To examine this issue further, Naranchimeg Mijid, PhD, professor of economics at Central Connecticut State University, and Alexandra Bernasek, PhD, professor of economics at Colorado State University, conducted a study to determine if women business owners were given the same access to credit lines as their male counterparts.
“One of the most pressing issues for small businesses is access to bank credit,” the authors wrote in the study, which was published in The Social Science Journal. “Given evidence that women are more likely to be denied access to credit, it is important to know if this has to do with relevant characteristics of the firm, such as the industry they operate in, the size of the firm, the performance of the firm and the creditworthiness of the owner, or if it has to do with gender of the owner.”
According to the study, research has shown that women-owned businesses do not have the same access to credit as men-owned businesses. Furthermore, they experience higher loan application rates and loan denial rates ,and if approved for a loan, receive smaller amounts than men.
“Such observations raise the question of whether or not lack of access to credit is a factor in the relative underperformance of women-owned firms,” the authors wrote.
To analyze this, the researchers used data from the 2003 Survey of Small Business Finances, a study conducted by the Federal Reserve Board of businesses that employ fewer than 500 people. The sample included 2,820 firms in which one owner had the majority of shares. Women-owned firms were 24% of the sample. The sample also included discouraged borrowers — those who did not apply for a loan because of fear of rejection, who are not typically included in studies about credit rationing.
The researchers used a theoretical model to test the effect of the predicted probability of denial on a firm’s decision to apply for loan. The analysis was conducted in two stages. First, the researchers estimated for firms that applied for a loan and calculated the probability of denial including applicants who actually applied and discouraged applicants. In the second stage, probabilities of denial were estimated.
They then tested these results against five hypotheses to determine any systematic differences between women- and men-owned firms: women-owned firms have the same average probability of denial as men-owned firms; banks use the same criteria to evaluate loan applications for women- and men-owned firms; the size of the coefficients of the control variables on the probability of denial for women-owned firms does not differ from their men-owned counterparts; women-owned firms apply for credit at the same rate as men-owned firms, and; the probability of denial does not negatively affect the owner’s probability of applying for a loan regardless of the gender of the business owner.
Higher denial rates
The researchers found that women-owned firms had higher loan denial rates than their male counterparts, suggesting that credit rationing is not gender neutral. However, these loan denial rates were related to business characteristics, because women-owned businesses tend to be smaller and more heavily concentrated in the service and retail industries. They also found that women lack confidence in their ability to secure a loan, so they don’t apply.
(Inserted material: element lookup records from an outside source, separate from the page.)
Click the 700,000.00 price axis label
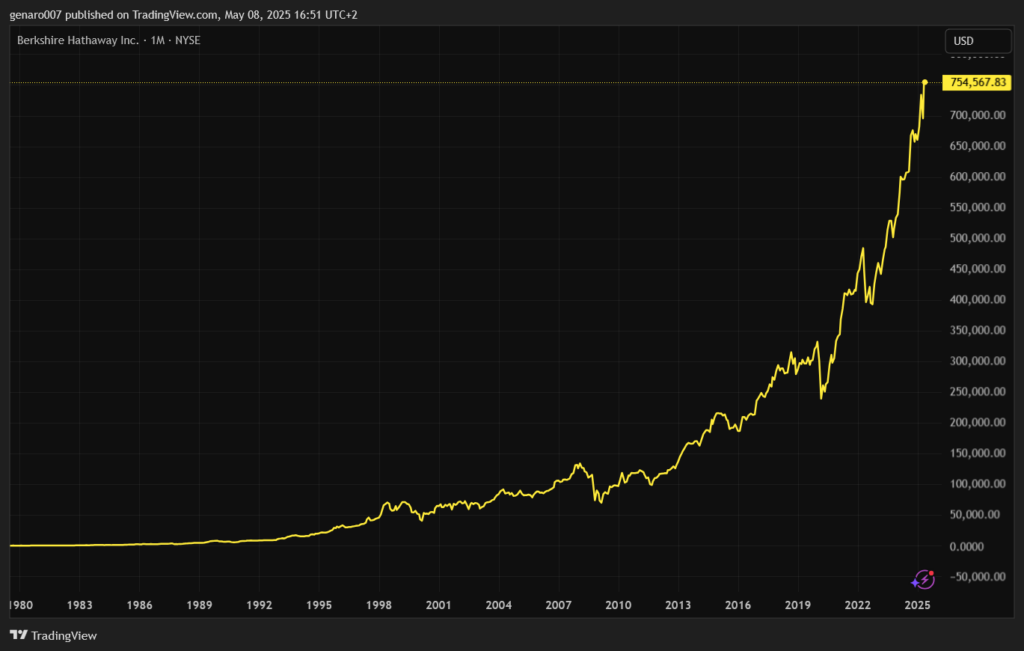 [x=977, y=116]
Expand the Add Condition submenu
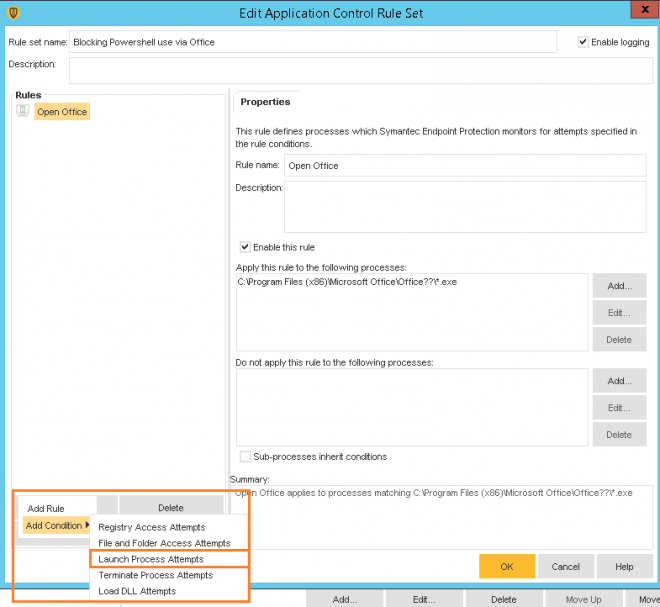 click(58, 526)
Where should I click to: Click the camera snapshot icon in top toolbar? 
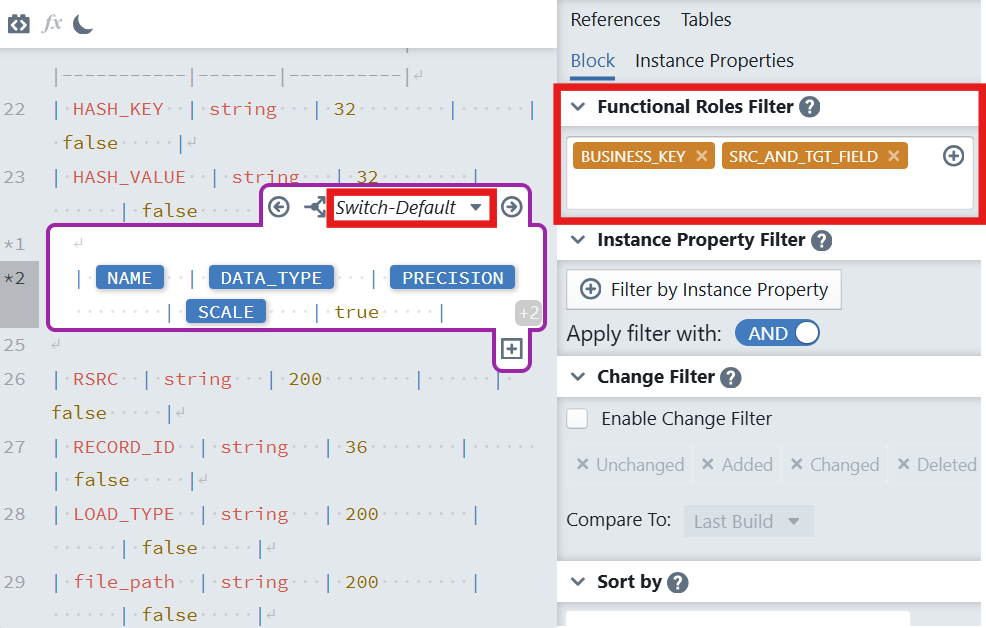click(x=19, y=23)
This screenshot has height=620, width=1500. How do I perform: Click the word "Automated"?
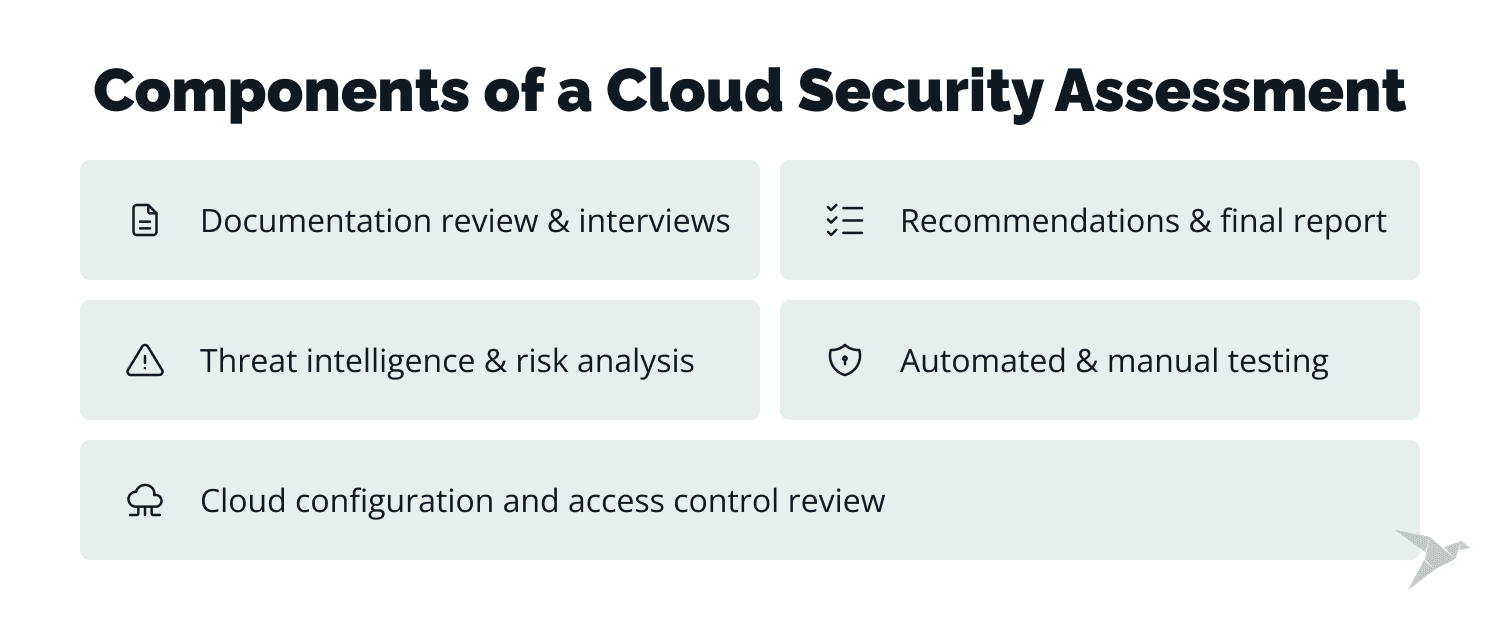[983, 361]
“Results suggest that credit rationing for women-owned businesses has more to do with business characteristics rather than the result of discriminatory lending on the part of banks,” the authors wrote. “Furthermore, women’s lower loan application rates persist even in circumstances where loan denial rates are similar to men’s suggesting that women ration themselves. These results are consistent with the studies that do not find evidence of discrimination in lending to women-owned firms.”